▶ STATED EXERCISE 1: Summarize the touch-input device excerpt in two sentences.
▶ STATED EXERCISE 2: Rewrite the part of the touch-input device excerpt between "Display 12 may" and "other suitable display.", inclusive, swapping "plasma display" for "electroluminescent display".
▶ STATED EXERCISE 3: In the touch-input device excerpt, what two parts does the control subsystem include?

Display 12 may include a liquid crystal display, light-emitting
diode display, plasma display, cathode ray tube display, rear
projection display, or virtually any other suitable display.
[0012] Computing device 10 also includes a touch-input subsystem 14
configured to recognize touch input on the display. The touch-input
subsystem may optionally be configured to recognize multi-touch
input. The touch-input subsystem may utilize a variety of different
touch-sensing technologies, which may be selected to cooperate with
the type of display used in a particular embodiment. The
touch-input subsystem may be configured to detect a change in an
electric field near the display, a change in pressure on the
display, and/or another change on or near the display. Such changes
may be caused by a touch input occurring at or near a particular
position on the display, and such changes may therefore be
correlated to touch input at such positions. In some embodiments,
the display and the touch-input subsystem may share at least some
components, such as a capacitive touch-screen panel or a resistive
touch-screen panel.
[0013] Computing device 10 may also include a control subsystem 16
configured to translate single-touch input into multi-touch
control. As an example, the control subsystem may be configured to
manipulate an image on a display based on the collective
interpretation of two or more temporally separate touch inputs. The
control subsystem may include a logic subsystem 18 and a memory 20.
The control subsystem, logic subsystem, and memory are
schematically illustrated as dashed rectangles in FIG. 1.
[0014] Logic subsystem 18 may include one or more physical devices
configured to execute one or more instructions. For example, the
logic subsystem may be configured to execute one or more
instructions that are part of one or more programs, routines,
objects, components, data structures, or other logical constructs.
Such instructions may be implemented to perform a task, implement a
data type, change the state of one or more devices (e.g., display
12), or otherwise arrive at a desired result. The logic subsystem
may include one or more processors that are configured to execute
software instructions. Additionally or alternatively, the logic
subsystem may include one or more hardware or firmware logic
machines configured to execute hardware or firmware instructions.
The logic subsystem may optionally include individual components
that are distributed throughout two or more devices, which may be
remotely located in some embodiments.
[0015] Memory 20 may include one or more physical devices
configured to hold data and/or instructions that, when executed by
the logic subsystem, cause the logic subsystem to implement the
herein described methods and processes. Memory 20 may include
removable media and/or built-in devices. Memory 20 may include
optical memory devices, semiconductor memory devices, and/or
magnetic memory devices, among others. Memory 20 may include
portions with one or more of the following characteristics:
volatile, nonvolatile, dynamic, static, read/write, read-only,
random access, sequential access, location addressable, file
addressable, and content addressable. In some embodiments, logic
subsystem 18 and memory 20 may be integrated into one or more
common devices and/or computing systems (e.g., a system on a chip
or an application-specific integrated circuit).
[0016] Computing device 10 may by a hand-held computing device
(e.g., personal data assistant, personal gaming device, personal
media player, mobile communications device, etc.), a laptop
computing device, a stationary computing system, or virtually any
other computing device capable of recognizing touch input. In some
embodiments, the display and may be integrated into a common
housing with the control subsystem, and in other embodiments the
device may be connected to the control subsystem via a wired or
wireless data connection. In either case, the display is considered
to be part of the computing device for purposes of this
disclosure.

▶ DATA BLOCK:
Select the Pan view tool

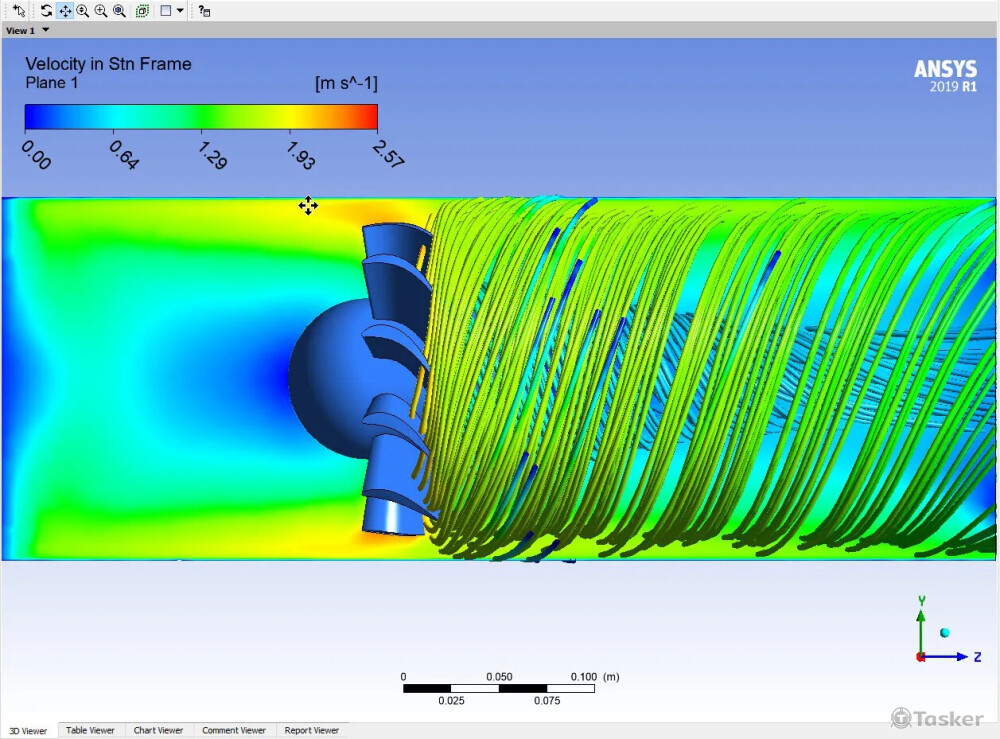tap(65, 11)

▶ CORRECT RESPONSE 1: Computing device 10 includes a display, a touch-input subsystem that recognizes touch input by detecting changes such as in an electric field or pressure near the display, and a control subsystem that translates single-touch input into multi-touch control. The control subsystem includes a logic subsystem that executes instructions and a memory that holds data and instructions, and the device may be hand-held, a laptop, a stationary system, or virtually any other computing device capable of recognizing touch input.

▶ CORRECT RESPONSE 2:
Display 12 may include a liquid crystal display, light-emitting
diode display, electroluminescent display, cathode ray tube display, rear
projection display, or virtually any other suitable display.

▶ CORRECT RESPONSE 3: The control subsystem includes a logic subsystem 18 and a memory 20.